Goal
From the smart mobility text below, extract verbatim the stretch from "Courtice, ON, Canada" through "and air pollution).".
[start of Text provided]
© The Author(s), under exclusive license to APress Media, LLC, part of Springer Nature 2021
A. KhamisSmart Mobilityhttps://doi.org/10.1007/978-1-4842-7101-8_2

2. Smart Mobility Triad

Alaa Khamis1  
(1)
Courtice, ON, Canada
 
Mobility is the ability and potential of passengers to travel and freight to be transported. According to the Universal Declaration of Human Rights (UDHR) adopted by the United Nations General Assembly (Flowers, 1998), mobility is a core human right and a basic need and foundation of social, economic, and cultural exchanges of people, businesses, and societies. The Sustainable Mobility for All1 initiative formally established in 2017 aims at achieving sustainable mobility through focusing on the following four goals:
  • Safety: Drastically reduce fatalities, injuries, and crashes.

  • Green: Minimize the environmental footprint of mobility (greenhouse gas emissions, noise, and air pollution).

  • Access: Connect all people, including women and communities, to economic and social opportunities.

  • Efficiency: Optimize the predictability, reliability, and cost effectiveness of mobility.

Smart mobility is the promotion of sustainable mobility that guarantees seamless access to different modes of mobility and enables people or cargo to get from one place to another in a way that is safe, clean, and most efficient (fast, convenient, comfortable, productive, and cheap). Smart mobility is built on five principles, namely, safety, flexibility, efficiency, integration, and clean technology.

Important

According to Reportlinker, the global market size of smart mobility is expected to reach $91 billion by 2026, rising at a market growth of 18.4% CAGR during the forecast period. The rewards of unlocking smart mobility could be vast, as this market is expected to generate $270 billion in revenues and profits of $125–150 billion by 2040 (Smart Mobility Team, 2018).
[end of Text provided]
[start of Entries supplied]
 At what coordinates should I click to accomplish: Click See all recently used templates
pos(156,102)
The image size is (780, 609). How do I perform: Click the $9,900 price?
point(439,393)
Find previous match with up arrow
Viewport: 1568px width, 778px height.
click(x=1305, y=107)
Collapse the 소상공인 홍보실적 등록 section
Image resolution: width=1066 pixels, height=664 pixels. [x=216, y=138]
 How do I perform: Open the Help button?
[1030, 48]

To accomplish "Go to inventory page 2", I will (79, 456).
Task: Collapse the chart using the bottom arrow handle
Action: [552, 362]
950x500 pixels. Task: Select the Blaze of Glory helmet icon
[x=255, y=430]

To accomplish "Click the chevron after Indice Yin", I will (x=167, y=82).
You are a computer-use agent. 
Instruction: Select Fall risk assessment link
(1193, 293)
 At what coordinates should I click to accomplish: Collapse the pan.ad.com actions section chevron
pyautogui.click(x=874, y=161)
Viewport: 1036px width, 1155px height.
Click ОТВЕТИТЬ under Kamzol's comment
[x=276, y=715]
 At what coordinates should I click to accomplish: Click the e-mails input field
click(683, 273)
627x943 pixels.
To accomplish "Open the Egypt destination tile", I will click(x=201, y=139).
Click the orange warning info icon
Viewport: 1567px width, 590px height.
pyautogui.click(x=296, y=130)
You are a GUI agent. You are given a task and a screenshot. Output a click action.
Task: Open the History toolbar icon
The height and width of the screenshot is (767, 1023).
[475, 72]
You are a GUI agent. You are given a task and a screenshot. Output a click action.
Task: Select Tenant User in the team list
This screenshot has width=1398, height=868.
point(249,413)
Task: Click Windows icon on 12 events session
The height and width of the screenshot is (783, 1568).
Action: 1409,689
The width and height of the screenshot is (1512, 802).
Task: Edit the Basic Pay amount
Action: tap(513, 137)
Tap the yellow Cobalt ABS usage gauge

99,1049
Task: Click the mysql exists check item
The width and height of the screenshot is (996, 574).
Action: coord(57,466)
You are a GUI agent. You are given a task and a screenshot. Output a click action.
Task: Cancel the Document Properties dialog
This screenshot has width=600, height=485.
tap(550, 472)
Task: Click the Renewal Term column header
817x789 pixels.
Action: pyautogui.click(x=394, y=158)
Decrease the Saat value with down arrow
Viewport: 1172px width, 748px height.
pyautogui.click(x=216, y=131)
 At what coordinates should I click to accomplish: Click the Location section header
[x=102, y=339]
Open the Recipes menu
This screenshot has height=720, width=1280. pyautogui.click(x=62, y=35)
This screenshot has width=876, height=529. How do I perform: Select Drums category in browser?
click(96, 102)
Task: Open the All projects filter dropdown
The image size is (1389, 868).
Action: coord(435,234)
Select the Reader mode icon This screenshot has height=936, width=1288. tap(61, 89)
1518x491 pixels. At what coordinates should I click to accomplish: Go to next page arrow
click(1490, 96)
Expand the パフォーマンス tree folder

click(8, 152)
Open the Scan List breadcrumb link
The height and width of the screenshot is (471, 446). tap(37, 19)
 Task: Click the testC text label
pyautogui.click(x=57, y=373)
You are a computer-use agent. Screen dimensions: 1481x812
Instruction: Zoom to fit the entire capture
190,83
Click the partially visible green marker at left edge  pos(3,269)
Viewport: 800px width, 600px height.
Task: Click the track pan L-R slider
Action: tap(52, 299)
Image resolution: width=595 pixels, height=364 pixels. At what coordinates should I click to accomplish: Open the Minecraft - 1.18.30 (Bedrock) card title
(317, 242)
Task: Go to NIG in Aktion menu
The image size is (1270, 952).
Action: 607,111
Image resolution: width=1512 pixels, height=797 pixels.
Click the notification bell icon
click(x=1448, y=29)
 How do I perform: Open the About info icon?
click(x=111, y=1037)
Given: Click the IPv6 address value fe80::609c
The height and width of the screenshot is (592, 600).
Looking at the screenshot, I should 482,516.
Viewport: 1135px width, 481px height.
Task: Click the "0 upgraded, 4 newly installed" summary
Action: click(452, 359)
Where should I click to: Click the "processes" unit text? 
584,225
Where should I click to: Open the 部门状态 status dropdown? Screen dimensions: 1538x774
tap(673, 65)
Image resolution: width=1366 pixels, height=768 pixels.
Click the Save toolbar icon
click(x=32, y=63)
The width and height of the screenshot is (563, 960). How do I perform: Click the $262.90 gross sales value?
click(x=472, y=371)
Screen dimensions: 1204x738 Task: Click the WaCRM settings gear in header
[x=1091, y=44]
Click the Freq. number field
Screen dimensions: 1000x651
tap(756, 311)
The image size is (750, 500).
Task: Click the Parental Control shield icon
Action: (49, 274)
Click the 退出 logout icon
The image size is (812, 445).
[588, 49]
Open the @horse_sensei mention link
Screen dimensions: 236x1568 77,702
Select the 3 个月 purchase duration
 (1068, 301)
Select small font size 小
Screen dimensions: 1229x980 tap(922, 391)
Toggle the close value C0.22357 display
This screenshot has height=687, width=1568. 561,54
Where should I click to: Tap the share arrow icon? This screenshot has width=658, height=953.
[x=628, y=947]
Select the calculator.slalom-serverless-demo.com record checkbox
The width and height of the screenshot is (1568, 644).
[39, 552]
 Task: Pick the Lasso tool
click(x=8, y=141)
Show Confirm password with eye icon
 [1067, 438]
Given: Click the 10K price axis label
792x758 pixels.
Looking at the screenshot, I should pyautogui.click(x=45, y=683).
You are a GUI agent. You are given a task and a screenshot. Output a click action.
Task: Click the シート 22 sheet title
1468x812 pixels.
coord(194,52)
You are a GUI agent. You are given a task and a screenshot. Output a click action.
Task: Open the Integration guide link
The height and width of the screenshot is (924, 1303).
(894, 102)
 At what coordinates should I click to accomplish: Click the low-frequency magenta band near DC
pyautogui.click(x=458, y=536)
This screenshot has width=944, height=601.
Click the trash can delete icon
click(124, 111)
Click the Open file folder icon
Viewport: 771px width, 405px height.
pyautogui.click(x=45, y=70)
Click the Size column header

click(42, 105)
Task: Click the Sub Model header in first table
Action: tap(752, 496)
[end of Entries supplied]
Result of the exercise
Courtice, ON, Canada
 
Mobility is the ability and potential of passengers to travel and freight to be transported. According to the Universal Declaration of Human Rights (UDHR) adopted by the United Nations General Assembly (Flowers, 1998), mobility is a core human right and a basic need and foundation of social, economic, and cultural exchanges of people, businesses, and societies. The Sustainable Mobility for All1 initiative formally established in 2017 aims at achieving sustainable mobility through focusing on the following four goals:
  • Safety: Drastically reduce fatalities, injuries, and crashes.

  • Green: Minimize the environmental footprint of mobility (greenhouse gas emissions, noise, and air pollution).